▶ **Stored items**

..............................

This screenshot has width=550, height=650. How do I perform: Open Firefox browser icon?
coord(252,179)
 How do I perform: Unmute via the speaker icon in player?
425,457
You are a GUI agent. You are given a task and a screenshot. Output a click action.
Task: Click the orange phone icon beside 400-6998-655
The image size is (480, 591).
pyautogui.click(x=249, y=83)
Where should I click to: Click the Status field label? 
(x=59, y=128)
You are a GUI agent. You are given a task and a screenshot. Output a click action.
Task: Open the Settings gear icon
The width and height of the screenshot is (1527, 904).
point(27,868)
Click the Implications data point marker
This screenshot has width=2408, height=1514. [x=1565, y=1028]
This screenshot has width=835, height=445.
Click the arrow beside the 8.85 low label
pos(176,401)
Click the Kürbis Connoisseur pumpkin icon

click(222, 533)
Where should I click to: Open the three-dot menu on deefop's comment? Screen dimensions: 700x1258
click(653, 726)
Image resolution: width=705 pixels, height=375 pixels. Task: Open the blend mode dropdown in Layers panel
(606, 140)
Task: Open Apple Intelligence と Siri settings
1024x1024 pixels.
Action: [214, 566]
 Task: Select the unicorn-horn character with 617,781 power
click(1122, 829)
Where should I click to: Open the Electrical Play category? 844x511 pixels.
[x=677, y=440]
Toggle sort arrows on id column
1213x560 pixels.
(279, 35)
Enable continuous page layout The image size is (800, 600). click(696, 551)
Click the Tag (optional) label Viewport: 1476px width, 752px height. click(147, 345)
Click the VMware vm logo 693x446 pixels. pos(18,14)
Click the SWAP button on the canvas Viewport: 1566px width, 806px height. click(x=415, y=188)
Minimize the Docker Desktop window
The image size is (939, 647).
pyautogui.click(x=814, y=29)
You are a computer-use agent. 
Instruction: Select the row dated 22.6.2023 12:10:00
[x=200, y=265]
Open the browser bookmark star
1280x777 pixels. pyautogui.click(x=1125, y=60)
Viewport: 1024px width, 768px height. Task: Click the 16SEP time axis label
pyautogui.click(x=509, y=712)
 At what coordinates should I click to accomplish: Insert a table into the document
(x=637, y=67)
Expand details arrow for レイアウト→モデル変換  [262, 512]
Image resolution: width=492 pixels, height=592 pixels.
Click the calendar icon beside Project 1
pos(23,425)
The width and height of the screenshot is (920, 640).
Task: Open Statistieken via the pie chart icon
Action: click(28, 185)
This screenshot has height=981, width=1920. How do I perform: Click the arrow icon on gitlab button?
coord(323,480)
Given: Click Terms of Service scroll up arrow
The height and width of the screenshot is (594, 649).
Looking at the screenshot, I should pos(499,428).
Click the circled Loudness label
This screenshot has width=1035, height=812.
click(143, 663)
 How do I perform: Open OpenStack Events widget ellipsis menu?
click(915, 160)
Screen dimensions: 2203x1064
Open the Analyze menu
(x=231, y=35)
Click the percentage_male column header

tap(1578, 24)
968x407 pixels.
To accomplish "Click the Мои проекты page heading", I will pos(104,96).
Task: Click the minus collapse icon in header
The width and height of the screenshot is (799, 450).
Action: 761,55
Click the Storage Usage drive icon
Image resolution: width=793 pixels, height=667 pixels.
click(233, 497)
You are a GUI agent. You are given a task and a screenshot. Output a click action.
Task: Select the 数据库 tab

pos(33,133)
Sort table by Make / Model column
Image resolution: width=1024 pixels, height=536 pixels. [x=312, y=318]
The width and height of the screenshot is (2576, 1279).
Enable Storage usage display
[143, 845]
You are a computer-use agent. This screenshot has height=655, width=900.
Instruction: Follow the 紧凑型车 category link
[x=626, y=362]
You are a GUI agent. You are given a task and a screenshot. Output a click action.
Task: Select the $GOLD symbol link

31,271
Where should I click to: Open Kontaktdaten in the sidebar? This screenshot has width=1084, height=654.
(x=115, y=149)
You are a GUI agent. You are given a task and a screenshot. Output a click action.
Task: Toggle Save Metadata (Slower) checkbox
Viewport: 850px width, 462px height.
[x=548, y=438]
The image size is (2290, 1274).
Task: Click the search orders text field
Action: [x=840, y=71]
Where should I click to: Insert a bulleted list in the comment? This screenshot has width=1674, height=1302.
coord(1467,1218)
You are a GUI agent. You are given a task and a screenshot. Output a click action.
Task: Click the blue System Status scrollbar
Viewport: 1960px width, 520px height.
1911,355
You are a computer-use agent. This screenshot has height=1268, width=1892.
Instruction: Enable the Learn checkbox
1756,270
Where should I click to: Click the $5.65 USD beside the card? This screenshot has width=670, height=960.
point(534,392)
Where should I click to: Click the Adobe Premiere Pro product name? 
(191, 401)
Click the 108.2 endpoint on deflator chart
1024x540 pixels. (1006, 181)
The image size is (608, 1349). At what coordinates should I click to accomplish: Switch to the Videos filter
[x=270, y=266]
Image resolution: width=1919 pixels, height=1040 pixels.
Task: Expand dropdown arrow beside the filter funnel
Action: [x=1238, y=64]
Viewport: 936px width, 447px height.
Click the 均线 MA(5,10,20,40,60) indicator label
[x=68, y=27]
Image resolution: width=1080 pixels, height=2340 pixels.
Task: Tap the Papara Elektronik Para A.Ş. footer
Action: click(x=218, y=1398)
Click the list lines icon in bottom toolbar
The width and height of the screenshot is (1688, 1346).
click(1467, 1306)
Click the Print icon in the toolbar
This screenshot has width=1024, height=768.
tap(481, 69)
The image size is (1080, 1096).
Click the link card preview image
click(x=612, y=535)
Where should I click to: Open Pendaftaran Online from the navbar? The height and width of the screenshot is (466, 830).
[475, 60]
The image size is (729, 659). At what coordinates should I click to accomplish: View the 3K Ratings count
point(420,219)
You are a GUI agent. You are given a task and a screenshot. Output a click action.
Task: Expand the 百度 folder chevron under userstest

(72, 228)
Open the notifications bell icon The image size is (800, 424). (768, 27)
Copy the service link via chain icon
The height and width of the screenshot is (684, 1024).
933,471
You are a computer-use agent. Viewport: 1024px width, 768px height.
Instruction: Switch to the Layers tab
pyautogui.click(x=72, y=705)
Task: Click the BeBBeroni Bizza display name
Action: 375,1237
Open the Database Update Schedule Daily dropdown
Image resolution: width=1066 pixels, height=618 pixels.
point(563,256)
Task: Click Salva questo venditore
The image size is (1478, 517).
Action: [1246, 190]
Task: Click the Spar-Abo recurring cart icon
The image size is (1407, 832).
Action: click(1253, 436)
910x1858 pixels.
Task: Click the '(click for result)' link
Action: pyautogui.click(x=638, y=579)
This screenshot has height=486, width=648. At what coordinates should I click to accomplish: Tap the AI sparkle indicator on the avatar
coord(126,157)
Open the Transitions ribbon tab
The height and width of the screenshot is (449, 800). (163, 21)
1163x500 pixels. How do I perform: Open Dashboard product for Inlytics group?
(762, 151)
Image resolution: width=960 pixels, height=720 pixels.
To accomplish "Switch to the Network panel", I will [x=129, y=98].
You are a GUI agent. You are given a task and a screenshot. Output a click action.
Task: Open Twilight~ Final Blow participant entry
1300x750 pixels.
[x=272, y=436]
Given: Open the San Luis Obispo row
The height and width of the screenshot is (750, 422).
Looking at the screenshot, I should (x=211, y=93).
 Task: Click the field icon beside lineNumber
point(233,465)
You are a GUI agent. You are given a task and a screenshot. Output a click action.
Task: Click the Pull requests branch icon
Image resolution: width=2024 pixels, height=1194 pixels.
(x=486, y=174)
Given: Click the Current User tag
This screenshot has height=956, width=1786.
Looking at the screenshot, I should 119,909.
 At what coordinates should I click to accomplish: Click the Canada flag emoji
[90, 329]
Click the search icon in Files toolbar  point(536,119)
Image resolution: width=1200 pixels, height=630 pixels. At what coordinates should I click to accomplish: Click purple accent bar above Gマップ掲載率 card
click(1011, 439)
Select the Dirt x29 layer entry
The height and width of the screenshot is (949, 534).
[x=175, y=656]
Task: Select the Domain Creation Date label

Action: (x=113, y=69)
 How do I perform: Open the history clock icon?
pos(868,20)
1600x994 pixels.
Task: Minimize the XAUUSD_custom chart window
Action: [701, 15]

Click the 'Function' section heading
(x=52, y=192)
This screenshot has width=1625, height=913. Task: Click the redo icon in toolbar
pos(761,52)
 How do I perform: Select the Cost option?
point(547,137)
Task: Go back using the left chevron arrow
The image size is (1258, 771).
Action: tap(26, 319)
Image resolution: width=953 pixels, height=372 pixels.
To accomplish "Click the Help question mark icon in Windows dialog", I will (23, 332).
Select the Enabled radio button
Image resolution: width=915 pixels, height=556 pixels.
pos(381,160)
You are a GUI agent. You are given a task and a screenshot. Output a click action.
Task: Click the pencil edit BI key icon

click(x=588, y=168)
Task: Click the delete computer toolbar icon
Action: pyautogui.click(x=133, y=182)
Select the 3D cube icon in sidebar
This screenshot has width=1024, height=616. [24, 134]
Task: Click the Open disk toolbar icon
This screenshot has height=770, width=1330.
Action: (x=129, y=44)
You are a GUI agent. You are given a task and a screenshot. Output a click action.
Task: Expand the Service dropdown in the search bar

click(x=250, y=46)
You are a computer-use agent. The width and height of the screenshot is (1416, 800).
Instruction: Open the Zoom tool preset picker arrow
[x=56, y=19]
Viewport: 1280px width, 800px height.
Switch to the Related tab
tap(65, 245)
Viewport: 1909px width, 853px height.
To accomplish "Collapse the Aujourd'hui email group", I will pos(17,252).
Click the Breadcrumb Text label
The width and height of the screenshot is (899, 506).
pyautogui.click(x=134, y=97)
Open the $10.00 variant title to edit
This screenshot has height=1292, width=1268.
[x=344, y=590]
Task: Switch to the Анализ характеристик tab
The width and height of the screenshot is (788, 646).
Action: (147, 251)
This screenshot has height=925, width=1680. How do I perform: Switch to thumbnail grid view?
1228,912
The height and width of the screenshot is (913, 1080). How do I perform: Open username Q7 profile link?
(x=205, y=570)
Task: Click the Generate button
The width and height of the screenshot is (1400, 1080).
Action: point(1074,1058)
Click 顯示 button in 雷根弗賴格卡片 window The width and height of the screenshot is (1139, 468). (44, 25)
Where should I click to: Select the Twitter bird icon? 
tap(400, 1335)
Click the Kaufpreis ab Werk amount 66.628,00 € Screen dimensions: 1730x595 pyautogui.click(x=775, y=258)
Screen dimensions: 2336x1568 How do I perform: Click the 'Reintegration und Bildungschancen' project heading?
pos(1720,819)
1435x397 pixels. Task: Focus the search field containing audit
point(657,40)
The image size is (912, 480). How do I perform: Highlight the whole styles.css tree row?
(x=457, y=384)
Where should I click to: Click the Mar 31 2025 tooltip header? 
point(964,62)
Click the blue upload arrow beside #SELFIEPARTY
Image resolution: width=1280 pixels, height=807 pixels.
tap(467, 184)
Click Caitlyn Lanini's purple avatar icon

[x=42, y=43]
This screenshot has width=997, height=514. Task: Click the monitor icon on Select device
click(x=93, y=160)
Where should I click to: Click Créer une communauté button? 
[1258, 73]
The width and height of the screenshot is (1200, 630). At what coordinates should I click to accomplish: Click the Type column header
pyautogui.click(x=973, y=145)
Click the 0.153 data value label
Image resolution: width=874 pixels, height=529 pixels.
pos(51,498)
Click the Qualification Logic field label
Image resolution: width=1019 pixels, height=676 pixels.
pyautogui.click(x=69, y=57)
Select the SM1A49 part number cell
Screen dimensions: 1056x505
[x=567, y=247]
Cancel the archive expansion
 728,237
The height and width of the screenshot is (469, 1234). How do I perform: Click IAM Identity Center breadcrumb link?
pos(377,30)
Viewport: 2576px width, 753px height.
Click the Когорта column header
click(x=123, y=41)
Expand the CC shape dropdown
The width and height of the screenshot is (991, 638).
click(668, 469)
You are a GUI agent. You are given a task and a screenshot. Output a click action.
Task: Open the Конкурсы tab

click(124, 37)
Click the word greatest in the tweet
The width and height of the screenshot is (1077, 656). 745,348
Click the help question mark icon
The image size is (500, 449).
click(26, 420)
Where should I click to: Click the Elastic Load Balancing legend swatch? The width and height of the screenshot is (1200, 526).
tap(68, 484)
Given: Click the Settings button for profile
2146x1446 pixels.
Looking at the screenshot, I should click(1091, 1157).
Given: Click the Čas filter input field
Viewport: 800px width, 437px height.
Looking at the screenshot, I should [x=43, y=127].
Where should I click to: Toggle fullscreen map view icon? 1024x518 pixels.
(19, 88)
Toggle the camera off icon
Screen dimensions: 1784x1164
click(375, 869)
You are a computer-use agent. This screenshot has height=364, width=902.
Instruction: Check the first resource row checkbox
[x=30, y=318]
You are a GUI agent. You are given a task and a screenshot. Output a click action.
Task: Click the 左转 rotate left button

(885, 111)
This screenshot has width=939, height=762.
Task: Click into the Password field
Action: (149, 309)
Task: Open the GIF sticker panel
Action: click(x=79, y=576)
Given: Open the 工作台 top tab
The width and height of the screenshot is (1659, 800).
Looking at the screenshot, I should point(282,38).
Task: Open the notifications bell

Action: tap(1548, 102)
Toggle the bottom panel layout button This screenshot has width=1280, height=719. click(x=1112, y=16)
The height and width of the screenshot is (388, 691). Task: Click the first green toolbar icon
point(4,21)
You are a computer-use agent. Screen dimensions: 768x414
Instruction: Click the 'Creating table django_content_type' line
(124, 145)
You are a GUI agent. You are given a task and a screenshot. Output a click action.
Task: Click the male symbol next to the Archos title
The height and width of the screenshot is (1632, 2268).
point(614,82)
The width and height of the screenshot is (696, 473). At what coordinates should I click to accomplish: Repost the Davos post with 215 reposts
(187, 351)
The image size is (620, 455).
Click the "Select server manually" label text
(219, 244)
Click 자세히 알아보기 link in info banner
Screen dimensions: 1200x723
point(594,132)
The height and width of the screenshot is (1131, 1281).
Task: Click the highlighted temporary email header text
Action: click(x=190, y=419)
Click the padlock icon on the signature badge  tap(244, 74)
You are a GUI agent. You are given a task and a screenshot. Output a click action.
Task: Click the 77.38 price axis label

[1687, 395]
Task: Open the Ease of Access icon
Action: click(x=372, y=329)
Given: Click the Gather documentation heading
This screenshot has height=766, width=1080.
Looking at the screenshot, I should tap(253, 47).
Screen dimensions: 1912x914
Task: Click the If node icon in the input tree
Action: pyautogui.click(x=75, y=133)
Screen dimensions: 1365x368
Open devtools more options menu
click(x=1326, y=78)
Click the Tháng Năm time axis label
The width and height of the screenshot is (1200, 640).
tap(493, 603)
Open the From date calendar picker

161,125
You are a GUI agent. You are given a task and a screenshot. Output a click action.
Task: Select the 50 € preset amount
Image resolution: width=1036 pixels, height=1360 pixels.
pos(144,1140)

..............................

▶ **TASK REQUIREMENTS**
The answer should consist of all lines from the records above that hold the word "amount".

▶ **TASK RESULT**
Click the Kaufpreis ab Werk amount 66.628,00 € Screen dimensions: 1730x595 pyautogui.click(x=775, y=258)
Task: Select the 50 € preset amount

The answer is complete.